[Dataset excerpts]
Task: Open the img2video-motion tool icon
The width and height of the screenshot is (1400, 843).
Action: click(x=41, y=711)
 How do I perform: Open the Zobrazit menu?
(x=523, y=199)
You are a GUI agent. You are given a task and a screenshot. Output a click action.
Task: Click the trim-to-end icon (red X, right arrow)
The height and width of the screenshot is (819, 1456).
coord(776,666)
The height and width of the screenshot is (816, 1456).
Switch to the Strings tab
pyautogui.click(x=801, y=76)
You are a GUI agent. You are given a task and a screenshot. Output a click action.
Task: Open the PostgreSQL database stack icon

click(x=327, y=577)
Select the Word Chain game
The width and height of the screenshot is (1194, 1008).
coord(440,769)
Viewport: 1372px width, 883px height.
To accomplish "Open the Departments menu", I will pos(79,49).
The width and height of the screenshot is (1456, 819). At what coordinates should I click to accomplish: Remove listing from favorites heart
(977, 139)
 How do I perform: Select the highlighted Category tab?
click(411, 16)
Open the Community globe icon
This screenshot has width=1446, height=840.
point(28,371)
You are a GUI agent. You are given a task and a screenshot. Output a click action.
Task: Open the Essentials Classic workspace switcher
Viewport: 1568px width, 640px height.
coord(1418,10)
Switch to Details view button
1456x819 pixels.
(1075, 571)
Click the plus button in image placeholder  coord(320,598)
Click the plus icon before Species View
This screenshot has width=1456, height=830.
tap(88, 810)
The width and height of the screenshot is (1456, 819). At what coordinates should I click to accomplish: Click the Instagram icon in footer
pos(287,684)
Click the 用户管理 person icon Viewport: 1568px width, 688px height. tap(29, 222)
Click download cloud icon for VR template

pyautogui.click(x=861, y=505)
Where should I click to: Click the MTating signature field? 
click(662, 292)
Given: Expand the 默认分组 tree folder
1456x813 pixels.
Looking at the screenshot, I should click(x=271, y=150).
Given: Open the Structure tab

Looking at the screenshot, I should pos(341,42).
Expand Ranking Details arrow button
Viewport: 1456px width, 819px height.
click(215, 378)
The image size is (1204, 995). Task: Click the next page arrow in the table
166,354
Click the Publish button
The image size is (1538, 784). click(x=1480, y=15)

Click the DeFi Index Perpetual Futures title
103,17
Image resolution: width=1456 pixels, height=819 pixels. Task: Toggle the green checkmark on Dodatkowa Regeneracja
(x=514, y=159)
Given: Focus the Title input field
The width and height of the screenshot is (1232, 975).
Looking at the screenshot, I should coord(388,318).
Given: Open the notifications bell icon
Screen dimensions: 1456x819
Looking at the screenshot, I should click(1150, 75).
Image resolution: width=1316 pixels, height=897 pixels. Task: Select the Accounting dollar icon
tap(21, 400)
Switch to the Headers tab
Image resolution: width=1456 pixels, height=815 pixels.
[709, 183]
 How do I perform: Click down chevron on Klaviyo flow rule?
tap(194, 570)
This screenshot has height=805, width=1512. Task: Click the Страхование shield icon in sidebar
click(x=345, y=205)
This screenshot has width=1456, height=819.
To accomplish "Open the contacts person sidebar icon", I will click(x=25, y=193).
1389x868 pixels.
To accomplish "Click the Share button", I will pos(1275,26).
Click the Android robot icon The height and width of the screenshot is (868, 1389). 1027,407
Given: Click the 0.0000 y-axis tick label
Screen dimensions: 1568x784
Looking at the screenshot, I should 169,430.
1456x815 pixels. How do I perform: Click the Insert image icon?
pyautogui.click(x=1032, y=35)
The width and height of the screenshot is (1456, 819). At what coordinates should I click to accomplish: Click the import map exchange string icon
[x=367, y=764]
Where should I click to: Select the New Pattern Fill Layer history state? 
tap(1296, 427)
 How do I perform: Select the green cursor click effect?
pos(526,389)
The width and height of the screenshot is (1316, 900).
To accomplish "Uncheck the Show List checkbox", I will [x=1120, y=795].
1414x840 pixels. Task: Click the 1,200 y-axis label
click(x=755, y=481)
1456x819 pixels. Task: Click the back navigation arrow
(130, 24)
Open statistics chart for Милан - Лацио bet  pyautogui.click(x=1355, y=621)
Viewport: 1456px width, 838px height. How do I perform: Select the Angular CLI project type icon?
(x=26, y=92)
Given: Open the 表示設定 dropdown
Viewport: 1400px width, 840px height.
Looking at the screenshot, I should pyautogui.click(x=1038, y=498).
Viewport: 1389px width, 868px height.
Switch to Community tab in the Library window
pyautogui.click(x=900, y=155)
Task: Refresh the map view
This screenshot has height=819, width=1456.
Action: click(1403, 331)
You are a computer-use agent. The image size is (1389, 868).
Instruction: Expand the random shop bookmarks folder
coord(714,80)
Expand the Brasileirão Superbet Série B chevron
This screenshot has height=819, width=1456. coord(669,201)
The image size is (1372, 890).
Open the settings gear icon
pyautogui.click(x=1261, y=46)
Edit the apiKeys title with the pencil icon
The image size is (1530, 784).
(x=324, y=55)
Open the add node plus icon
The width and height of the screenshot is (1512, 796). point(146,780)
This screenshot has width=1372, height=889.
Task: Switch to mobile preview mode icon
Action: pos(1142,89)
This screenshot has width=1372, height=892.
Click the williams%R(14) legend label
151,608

What to work on. Quote, word for word, every line starting at the one that contains "Edit the apiKeys title with the pencil icon" and ending with the final line of the entries.

Task result.
Edit the apiKeys title with the pencil icon
The image size is (1530, 784).
(x=324, y=55)
Open the add node plus icon
The width and height of the screenshot is (1512, 796). point(146,780)
This screenshot has width=1372, height=889.
Task: Switch to mobile preview mode icon
Action: pos(1142,89)
This screenshot has width=1372, height=892.
Click the williams%R(14) legend label
151,608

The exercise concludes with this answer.